Foreword

Money is data. This has been true for a while now, but most people have not fully absorbed what it means.

For more than thirty years, I have been investigating cybercrime. When I started in 1991, online criminals were teenage hobbyists writing viruses for fun. It was a game we played against them, and we were fairly good at it. Before long, the hobbyists were replaced by professionals. Today, organized ransomware gangs run operations with customer service desks, performance reviews, and employee benefits. Crime, it turns out, scales just as well as any other online business.

One of the things that changed along the way was money. For most of history, money was physical.
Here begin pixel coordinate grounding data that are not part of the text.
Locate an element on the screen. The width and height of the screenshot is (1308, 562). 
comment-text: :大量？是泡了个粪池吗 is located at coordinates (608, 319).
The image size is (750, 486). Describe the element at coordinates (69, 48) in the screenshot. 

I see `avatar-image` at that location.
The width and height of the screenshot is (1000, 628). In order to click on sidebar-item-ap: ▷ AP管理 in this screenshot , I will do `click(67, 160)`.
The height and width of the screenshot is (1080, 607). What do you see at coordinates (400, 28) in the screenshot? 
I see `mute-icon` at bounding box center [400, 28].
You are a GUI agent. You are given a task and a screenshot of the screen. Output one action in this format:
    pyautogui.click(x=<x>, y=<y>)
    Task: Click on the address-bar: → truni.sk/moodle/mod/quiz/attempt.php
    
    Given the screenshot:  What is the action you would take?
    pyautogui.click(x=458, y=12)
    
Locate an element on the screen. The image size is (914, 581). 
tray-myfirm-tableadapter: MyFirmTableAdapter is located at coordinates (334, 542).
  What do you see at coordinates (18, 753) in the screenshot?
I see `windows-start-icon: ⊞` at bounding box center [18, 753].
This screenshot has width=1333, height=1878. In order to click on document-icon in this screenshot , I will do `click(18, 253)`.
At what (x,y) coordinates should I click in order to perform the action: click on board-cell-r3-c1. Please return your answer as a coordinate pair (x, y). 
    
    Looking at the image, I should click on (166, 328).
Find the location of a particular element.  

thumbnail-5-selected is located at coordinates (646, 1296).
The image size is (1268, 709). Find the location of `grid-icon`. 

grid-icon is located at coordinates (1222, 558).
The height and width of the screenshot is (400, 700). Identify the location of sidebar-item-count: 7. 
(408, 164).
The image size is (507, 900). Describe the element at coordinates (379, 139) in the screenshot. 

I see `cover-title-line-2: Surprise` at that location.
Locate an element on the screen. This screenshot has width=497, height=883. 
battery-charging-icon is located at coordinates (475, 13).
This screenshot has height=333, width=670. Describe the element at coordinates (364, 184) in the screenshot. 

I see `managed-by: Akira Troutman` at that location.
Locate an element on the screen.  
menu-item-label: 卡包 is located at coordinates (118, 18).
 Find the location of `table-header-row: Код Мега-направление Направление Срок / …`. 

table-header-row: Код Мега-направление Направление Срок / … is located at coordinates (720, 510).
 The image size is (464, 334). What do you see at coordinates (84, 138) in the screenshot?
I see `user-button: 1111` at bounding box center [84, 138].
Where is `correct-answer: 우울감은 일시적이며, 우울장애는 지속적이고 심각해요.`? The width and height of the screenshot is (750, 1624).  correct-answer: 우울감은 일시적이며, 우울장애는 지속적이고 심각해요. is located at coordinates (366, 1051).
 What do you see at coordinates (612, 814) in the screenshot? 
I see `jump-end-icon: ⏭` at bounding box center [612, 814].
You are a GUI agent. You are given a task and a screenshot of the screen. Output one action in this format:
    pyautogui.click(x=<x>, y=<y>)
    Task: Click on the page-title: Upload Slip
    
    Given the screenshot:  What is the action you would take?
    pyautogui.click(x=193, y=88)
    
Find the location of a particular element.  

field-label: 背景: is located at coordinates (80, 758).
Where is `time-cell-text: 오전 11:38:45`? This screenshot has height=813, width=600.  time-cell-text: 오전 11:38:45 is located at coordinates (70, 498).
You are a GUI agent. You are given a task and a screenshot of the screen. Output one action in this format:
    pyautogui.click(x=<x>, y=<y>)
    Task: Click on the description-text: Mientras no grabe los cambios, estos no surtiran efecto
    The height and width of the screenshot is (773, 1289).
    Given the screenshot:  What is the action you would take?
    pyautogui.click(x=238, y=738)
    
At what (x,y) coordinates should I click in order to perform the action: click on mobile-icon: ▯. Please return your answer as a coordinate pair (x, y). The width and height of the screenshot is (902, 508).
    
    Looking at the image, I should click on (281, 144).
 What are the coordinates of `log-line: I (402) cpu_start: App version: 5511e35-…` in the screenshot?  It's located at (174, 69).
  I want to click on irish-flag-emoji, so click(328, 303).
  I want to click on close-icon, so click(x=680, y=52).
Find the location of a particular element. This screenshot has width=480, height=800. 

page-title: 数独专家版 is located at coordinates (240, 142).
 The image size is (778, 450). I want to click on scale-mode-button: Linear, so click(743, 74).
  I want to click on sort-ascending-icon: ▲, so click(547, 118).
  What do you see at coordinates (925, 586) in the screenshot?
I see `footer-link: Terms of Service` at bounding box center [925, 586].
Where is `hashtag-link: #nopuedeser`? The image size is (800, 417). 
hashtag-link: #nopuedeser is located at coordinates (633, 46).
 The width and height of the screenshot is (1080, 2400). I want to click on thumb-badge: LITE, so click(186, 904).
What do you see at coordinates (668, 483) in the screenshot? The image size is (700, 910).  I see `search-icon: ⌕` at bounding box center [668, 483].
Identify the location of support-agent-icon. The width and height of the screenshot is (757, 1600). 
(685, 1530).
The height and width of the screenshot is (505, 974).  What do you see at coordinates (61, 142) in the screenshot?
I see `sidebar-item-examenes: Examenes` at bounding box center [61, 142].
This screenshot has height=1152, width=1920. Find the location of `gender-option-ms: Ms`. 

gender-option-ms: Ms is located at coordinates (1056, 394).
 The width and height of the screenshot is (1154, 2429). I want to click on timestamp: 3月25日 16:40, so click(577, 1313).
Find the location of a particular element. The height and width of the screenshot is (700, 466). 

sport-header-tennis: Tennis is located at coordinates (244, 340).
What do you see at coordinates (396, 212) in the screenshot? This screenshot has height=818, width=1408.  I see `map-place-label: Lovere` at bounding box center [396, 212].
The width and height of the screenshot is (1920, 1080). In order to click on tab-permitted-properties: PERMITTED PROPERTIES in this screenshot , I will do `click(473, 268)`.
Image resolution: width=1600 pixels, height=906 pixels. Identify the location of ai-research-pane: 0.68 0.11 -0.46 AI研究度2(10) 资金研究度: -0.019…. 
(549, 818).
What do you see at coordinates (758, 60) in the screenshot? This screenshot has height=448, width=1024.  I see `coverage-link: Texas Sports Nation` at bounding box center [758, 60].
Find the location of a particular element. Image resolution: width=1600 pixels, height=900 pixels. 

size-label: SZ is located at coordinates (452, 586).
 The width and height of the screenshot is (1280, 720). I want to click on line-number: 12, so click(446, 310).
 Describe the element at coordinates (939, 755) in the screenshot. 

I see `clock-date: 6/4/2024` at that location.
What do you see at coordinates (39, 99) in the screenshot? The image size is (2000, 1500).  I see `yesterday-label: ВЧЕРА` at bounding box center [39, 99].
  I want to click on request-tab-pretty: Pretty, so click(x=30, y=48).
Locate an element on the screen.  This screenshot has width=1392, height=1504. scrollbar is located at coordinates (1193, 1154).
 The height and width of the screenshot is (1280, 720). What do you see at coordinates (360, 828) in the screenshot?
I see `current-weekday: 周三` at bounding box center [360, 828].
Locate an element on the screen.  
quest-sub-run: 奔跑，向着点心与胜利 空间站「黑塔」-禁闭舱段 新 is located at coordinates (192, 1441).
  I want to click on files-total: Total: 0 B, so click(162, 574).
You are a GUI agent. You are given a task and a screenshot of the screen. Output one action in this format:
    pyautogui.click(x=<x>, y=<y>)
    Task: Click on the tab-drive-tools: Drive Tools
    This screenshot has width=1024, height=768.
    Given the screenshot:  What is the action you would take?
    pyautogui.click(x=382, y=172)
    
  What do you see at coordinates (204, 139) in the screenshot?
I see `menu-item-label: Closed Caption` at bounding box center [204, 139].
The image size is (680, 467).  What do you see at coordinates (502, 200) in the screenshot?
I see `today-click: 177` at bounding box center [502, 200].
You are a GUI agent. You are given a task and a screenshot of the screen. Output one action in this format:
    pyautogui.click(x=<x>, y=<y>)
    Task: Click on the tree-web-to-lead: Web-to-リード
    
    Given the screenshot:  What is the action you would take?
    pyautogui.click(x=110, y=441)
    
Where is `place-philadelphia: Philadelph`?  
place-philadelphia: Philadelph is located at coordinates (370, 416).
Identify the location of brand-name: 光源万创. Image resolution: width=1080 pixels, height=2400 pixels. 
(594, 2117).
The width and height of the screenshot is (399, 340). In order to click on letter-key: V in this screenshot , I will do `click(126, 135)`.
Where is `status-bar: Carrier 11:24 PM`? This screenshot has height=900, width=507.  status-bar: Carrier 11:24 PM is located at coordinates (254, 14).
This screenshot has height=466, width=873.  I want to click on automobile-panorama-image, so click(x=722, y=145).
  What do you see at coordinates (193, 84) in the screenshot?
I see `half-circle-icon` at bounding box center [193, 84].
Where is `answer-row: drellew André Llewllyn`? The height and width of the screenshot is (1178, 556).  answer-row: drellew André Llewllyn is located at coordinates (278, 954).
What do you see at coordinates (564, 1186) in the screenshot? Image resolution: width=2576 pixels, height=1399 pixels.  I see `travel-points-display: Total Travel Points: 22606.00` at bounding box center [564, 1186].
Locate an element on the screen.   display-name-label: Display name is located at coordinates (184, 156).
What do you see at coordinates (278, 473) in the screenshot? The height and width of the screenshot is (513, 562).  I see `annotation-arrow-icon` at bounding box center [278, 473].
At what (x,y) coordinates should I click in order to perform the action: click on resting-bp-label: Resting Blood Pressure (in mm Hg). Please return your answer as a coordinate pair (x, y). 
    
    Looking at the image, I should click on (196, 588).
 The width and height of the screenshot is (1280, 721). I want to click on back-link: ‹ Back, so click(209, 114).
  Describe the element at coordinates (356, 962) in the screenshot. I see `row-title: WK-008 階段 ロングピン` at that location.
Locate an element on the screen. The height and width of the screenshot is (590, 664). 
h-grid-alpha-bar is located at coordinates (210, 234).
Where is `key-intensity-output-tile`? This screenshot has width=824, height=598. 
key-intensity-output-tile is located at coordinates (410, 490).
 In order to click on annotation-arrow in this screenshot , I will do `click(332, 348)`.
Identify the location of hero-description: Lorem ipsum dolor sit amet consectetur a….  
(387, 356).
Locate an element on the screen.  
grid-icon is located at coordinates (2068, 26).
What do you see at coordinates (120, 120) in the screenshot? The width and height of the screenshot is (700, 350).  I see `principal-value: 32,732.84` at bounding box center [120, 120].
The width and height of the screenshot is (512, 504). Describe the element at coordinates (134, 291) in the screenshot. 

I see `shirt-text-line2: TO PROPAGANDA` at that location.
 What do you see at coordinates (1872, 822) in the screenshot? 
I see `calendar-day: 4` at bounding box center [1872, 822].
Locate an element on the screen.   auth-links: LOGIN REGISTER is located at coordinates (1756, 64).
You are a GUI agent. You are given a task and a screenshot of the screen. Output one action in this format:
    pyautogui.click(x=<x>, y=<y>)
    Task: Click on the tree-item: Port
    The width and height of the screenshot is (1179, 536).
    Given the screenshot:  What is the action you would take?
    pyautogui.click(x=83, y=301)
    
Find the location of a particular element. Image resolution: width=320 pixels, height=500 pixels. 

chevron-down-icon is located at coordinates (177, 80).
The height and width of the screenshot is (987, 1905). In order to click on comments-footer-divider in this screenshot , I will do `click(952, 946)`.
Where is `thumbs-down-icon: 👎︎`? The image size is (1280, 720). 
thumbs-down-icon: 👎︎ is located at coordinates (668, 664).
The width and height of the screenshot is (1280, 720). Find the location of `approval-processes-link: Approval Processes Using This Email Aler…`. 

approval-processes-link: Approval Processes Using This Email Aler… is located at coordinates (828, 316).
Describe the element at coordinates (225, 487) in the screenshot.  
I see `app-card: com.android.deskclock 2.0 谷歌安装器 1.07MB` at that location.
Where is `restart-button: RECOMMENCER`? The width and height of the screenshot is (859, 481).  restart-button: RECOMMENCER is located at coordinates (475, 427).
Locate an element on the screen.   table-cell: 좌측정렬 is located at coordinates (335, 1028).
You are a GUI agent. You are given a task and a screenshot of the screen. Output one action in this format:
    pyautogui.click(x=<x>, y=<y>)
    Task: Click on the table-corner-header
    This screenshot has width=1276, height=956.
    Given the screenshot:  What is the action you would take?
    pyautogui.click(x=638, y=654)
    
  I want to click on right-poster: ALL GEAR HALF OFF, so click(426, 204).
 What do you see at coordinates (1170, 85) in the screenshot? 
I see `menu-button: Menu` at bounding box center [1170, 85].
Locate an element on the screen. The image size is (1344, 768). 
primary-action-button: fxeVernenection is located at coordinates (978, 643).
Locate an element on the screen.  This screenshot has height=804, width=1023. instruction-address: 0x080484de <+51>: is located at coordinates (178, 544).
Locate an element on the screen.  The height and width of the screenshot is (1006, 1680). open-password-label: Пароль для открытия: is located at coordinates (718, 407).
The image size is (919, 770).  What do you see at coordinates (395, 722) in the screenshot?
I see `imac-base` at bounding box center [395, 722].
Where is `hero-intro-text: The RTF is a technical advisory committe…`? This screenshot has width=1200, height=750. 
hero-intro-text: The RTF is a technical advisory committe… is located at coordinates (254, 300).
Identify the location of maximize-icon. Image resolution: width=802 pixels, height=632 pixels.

You could hold it, count it, hide it under a mattress. When money moved online, we handed control of it to intermediaries.

Banks, payment processors, and credit card companies secured our money for us. They also decided who could use it and who could not. In practice, most people found this arrangement acceptable. If someone stole your credit card number, the bank would sort it out.

Bitcoin changed this. For the first time, value could be transferred across the internet without asking permission from anyone. No bank in the middle. No payment processor. The mathematics handled it.

The cybersecurity community was introduced to Bitcoin through ransomware. In the early 2010s, criminal gangs discovered that Bitcoin gave them something they had never had before: a way to collect payments from victims anywhere in the world, instantly and irreversibly, without a financial institution that might freeze the funds. Ransomware existed before Bitcoin, but Bitcoin made it into a billion-dollar industry.

Hospitals have been shut down. Pipelines have been shut down. City governments have been shut down. For many of my colleagues, ransomware is still their primary association with Bitcoin, and I understand why.

But the picture is incomplete. The same properties that make Bitcoin useful for criminals also make it useful for people living under authoritarian regimes, for dissidents, for anyone who needs to move value without asking for permission. Mathematics does not care about jurisdiction. Like cash, Bitcoin is neither good nor bad. It is a tool.

Traditional money has traditional guardians. Banks employ thousands of security professionals. Payment networks run fraud detection systems. Regulators enforce rules. If something goes wrong, there is usually someone to call.

Bitcoin has none of this. If you hold your own bitcoins, you are the bank, the security team, and the fraud department. If you lose your private key or someone steals it, there's no one to call. The money is gone, and no court order can get it back.

That is how the system works. And it means that safeguarding Bitcoin is the responsibility of the users themselves. For someone who has spent thirty years watching people lose data, passwords, and access to their own accounts, that reality still makes me pause.

In my book If It's Smart, It's Vulnerable, I described how connecting devices to the internet creates attack surfaces that most people never think about. The same principle applies here. Bitcoin is the smartest money ever created. And if it is smart, it is vulnerable.

Its security depends not just on the mathematics of its protocol but on every piece of software, hardware, and human decision in the chain. Securing all of that is a cybersecurity problem, whether the cybersecurity community has recognized it yet or not.

I met Luke de Wolf at the BTC HEL conference in 2025. Luke approaches Bitcoin the way I approach malware. He wants to understand how it actually works, where it is strong, and where it can be broken. He is not an evangelist pretending that everything is fine. His background is in securing industrial control systems, the kind of systems that keep power grids running and oil refineries from blowing up. People who work in this field think about defense differently from people who secure corporate networks. They think in layers, redundancy, and failure modes. They assume that any single control will eventually be bypassed, and they plan accordingly.

This book applies that thinking to Bitcoin. I have not seen it done before. It also serves as a solid introduction to both cybersecurity and Bitcoin for readers who may know one subject but not the other.

I am not a Bitcoin maximalist. I am a cybersecurity professional who has watched money become data and data become a target. The question is no longer whether Bitcoin needs to be defended. The question is how.